The feeling that I associate with being afraid is the feeling that you get just before you do something that requires a bit of courage. Sometimes it’s described as ‘having butterflies’, sometimes it’s just plain old excitement and, in more extreme cases, it’s a rush of adrenalin but whatever it is it’s a great feeling. What is even better is the feeling of having really achieved something after you’ve done whatever it is that scares you.
What really scares you?
It doesn’t have to be huge. Depending on the type of person you are it could be something very small although it may not feel that way to you. It could be:
- Asking your boss for a pay rise
- Doing a bungee jump
- Complaining to a business about their products or services
- Asking someone out on a date
- Ending a relationship
- Contacting someone you haven’t spoken to in a long time
- Promoting yourself to others
- Making that first Tweet or Facebook post
- Deciding to run a marathon
- Getting on a horse for the first time
- Holding a spider (preferably non-poisonous)
- Climbing a tree
That’s just a tiny selection of things you could do and I’m sure you could come up with millions more. The thing is, no matter how big or how small, if it’s something that scares you and you feel it’s holding you back from living life to the full then it’s an issue.

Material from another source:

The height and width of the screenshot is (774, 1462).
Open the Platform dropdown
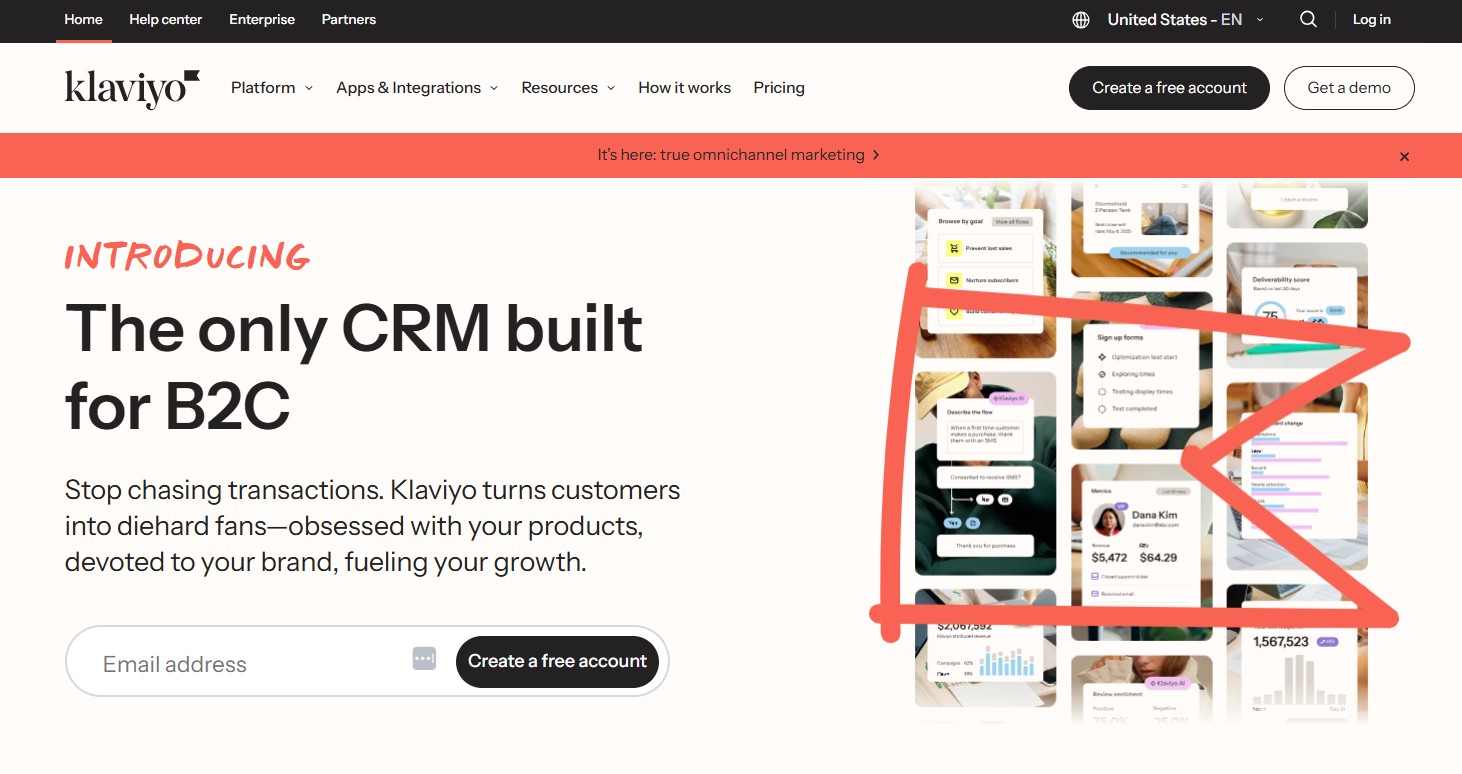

Now, there are certain things that may scare you so much that there is no point in doing them especially if doing them will have no positive effect on your life. There are two things that fall into that category for me. Bungee jumping and parachute jumping. As you can see both involve hurtling to the ground at a huge rate of knots and I will NEVER do either. Even the thought of it makes me feel sick. I used to do white-water rafting and that in itself can be very scary but I loved the adrenalin rush I got from it however, my thinking at that time was that if I was thrown from the raft I could swim or at least float. If I jump from a great height whilst attached to a piece of elastic or a square of nylon and neither of these things do their job I don’t have much chance of surviving. I haven’t yet mastered the art of flying although, when I do, I may give them a try. All I’m saying here is that you don’t have to do anything that makes you fear for your life.

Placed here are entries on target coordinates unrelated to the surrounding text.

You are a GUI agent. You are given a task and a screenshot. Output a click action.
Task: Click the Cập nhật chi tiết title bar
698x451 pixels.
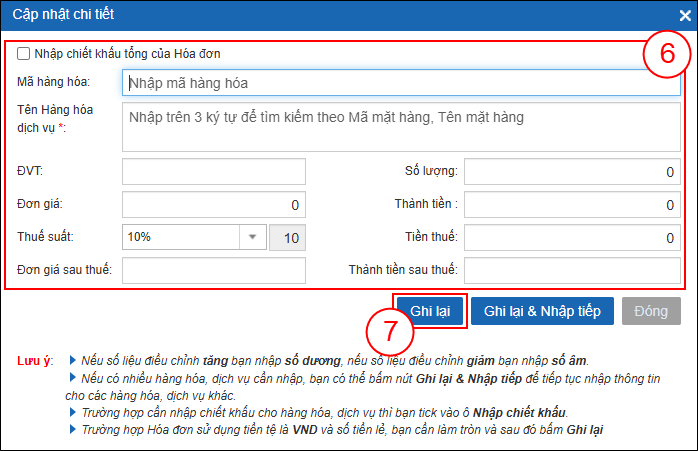(300, 15)
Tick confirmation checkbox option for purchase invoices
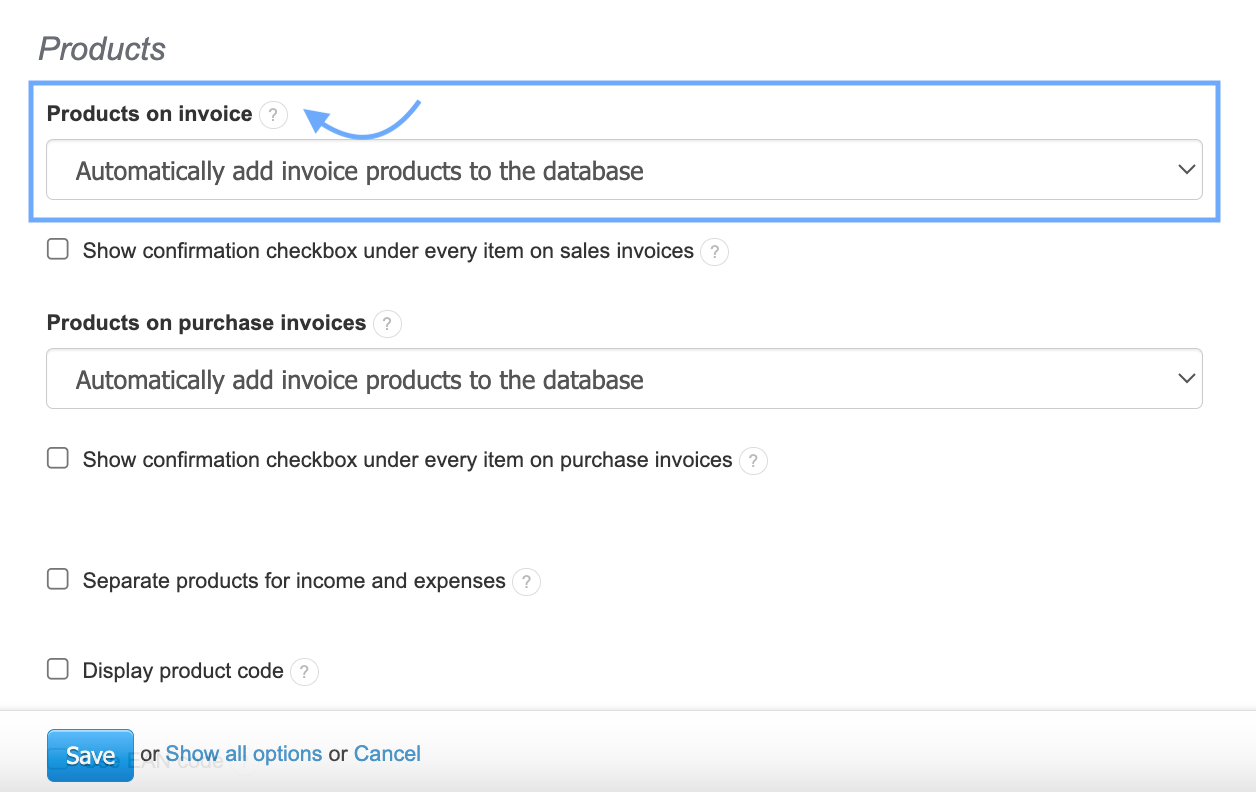 pyautogui.click(x=58, y=459)
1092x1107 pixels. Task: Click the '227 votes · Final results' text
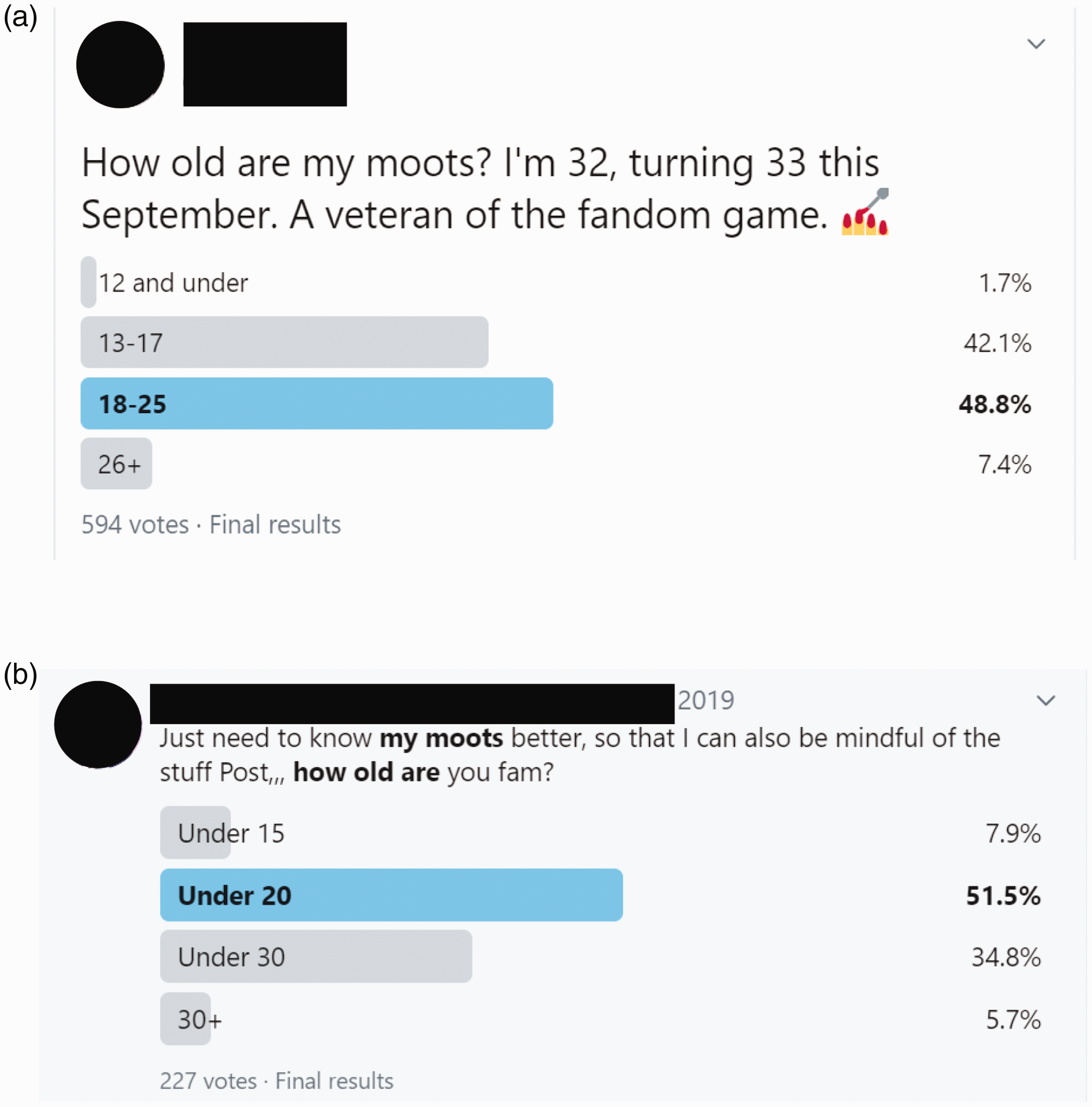click(276, 1081)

One of the scariest things I have ever done was a few years ago. I was very much (and still am) into falconry. I had worked with a few birds through a gamekeeper I knew – mainly owls, sparrow hawks and Harris hawks – but, as a gift I was given a chance to go and fly a bigger bird. The great American Bald Eagle. I have never felt butterflies the way I did at thought of that. The day arrived when I went to the falconry centre to work with the eagle but on arrival I was told that it wouldn’t be happening. The bald eagle was in a foul mood and had had a go at one of the falconers earlier. I was so disappointed but they then told me that instead I could fly the Golden Eagle. Despite being terrified I had the best time ever and will never forget the experience. She had to be launched over the edge of a cliff as they are too heavy to take off on level ground. That was the easy part. The slightly worrying part was when they told me not to look her in the eye as she may see it as a threat and go for my face. This massive and slightly unpredictable bird was perched on my arm less than two feet from my head. I certainly wasn’t going to do anything to upset her. Anyway, after she had flown for a while it was time to call her back. She was perched on an outcrop of rock someway down the cliff-face. We called her back and I stood with my arm outstretched holding my raw chicken in my gloved hand. Eventually she found enough thermals to lift her to where we were standing and back she came. To see this amazing bird heading straight for me with her 7 foot wingspan terrified the life out of me. I wanted to turn and run but the falconer grabbed my arm and held it position. I soon realised why as 10lbs of bird plonked herself firmly on my wrist and grabbed the chicken from my clenched fist. The grabbing of my arm was two-fold. One, to stop me running away and upsetting her and two, because she weighed the same as four bags of sugar. Without him holding my arm in place I would have dropped her which again would have upset her. I flew her twice more on my own before she was tired out and had to go back. That certainly was something that scared me but I feel so much better for having done it.
So I say, ‘Go For It!’ Take Eleanor Roosevelt’s advice and do one thing that scares you every day. Trust me, you will feel better for it.